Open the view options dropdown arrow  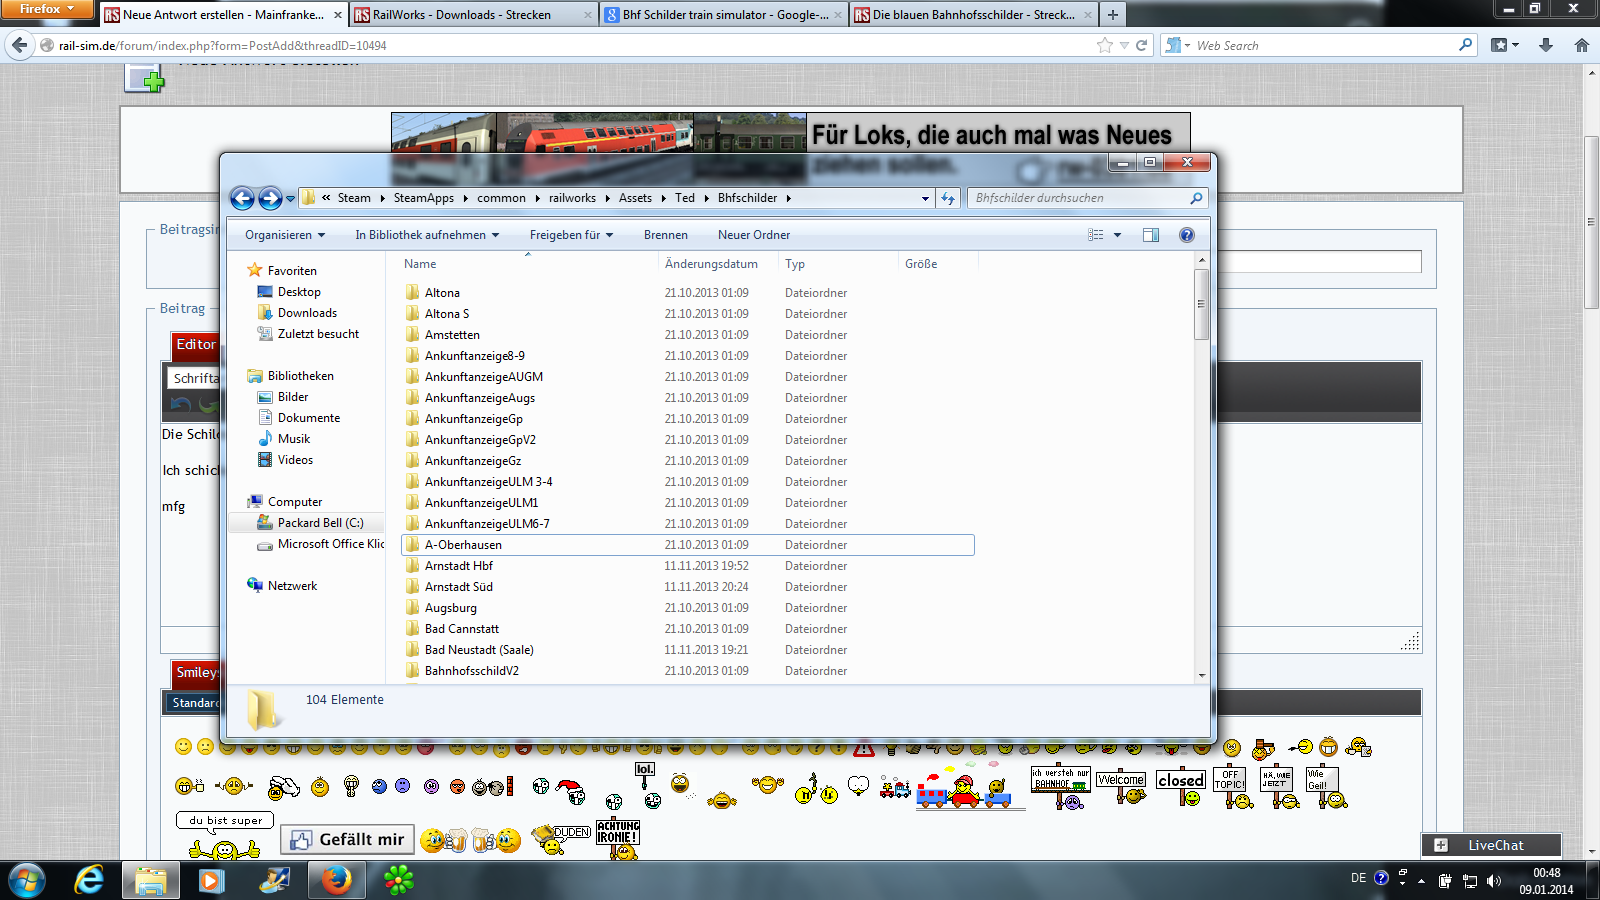pos(1117,235)
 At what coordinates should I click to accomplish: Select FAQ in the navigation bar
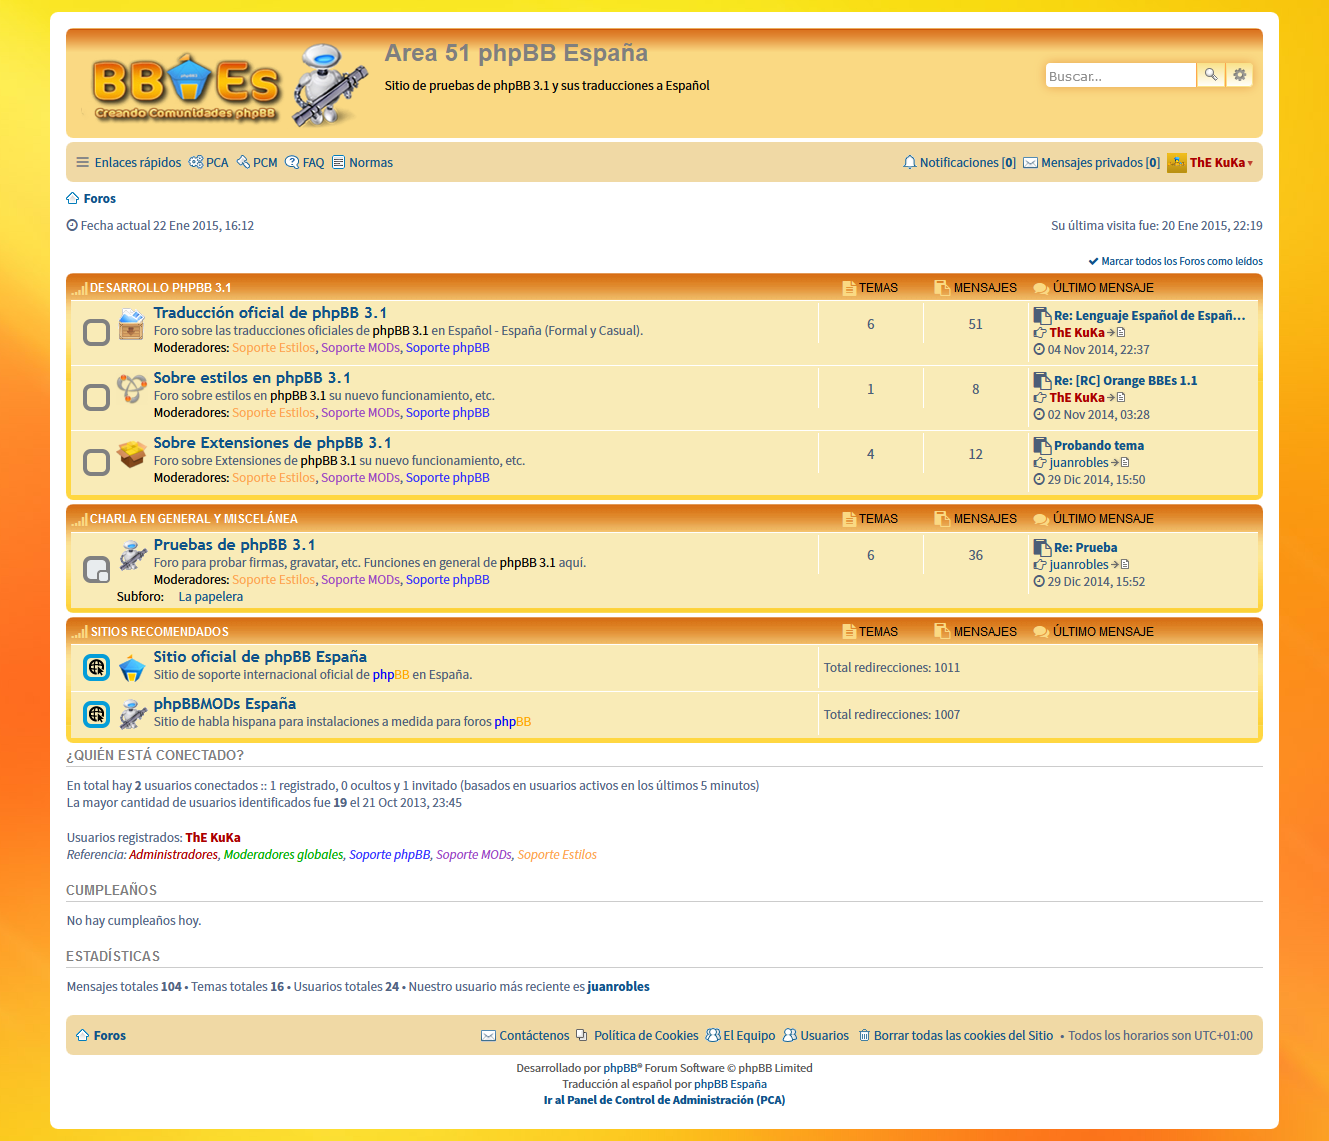coord(313,162)
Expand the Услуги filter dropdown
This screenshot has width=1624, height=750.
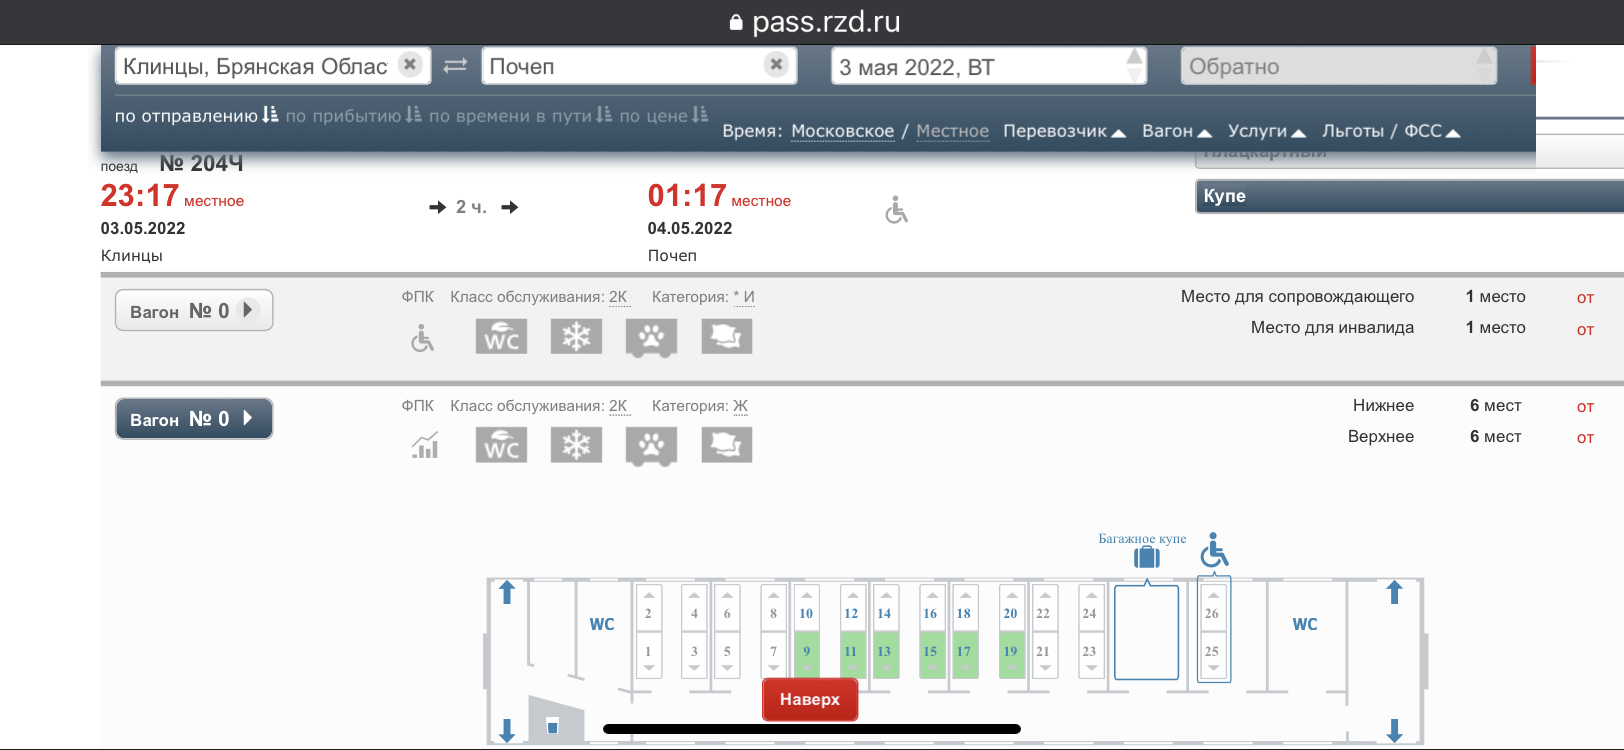click(1266, 131)
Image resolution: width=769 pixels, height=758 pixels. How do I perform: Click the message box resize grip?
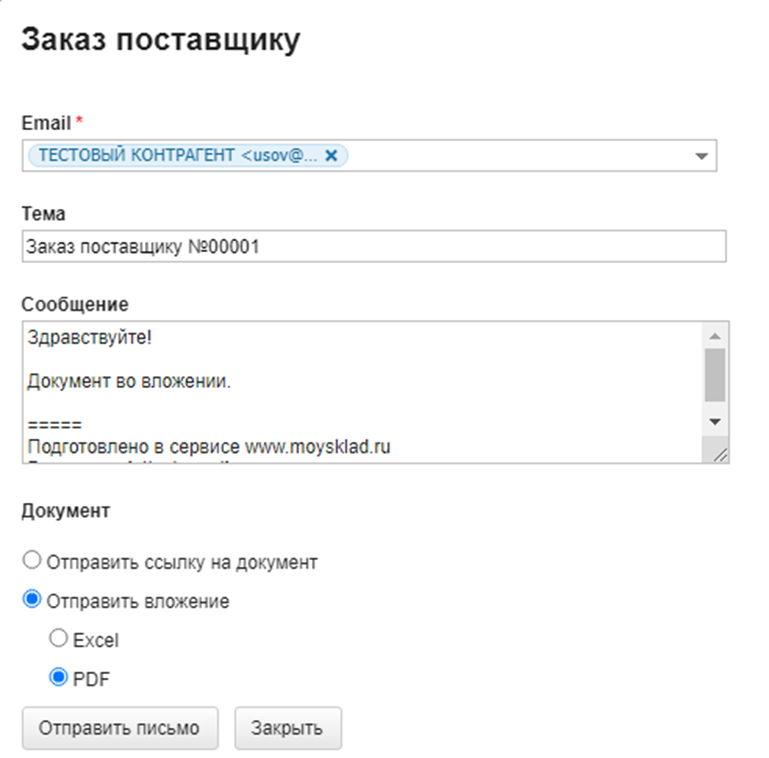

- - - - - - -

EXERCISE:
Beginning with the line that contains "At what coordinates", print exactly every line through the end of the records, both included. Omit the pictures.

SOLUTION FOR THIS PROBLEM:
 At what coordinates should I click to accomplish: Select FAQ in the navigation bar
coord(313,162)
Expand the Услуги filter dropdown
This screenshot has width=1624, height=750.
click(1266, 131)
Image resolution: width=769 pixels, height=758 pixels. How do I perform: Click the message box resize grip?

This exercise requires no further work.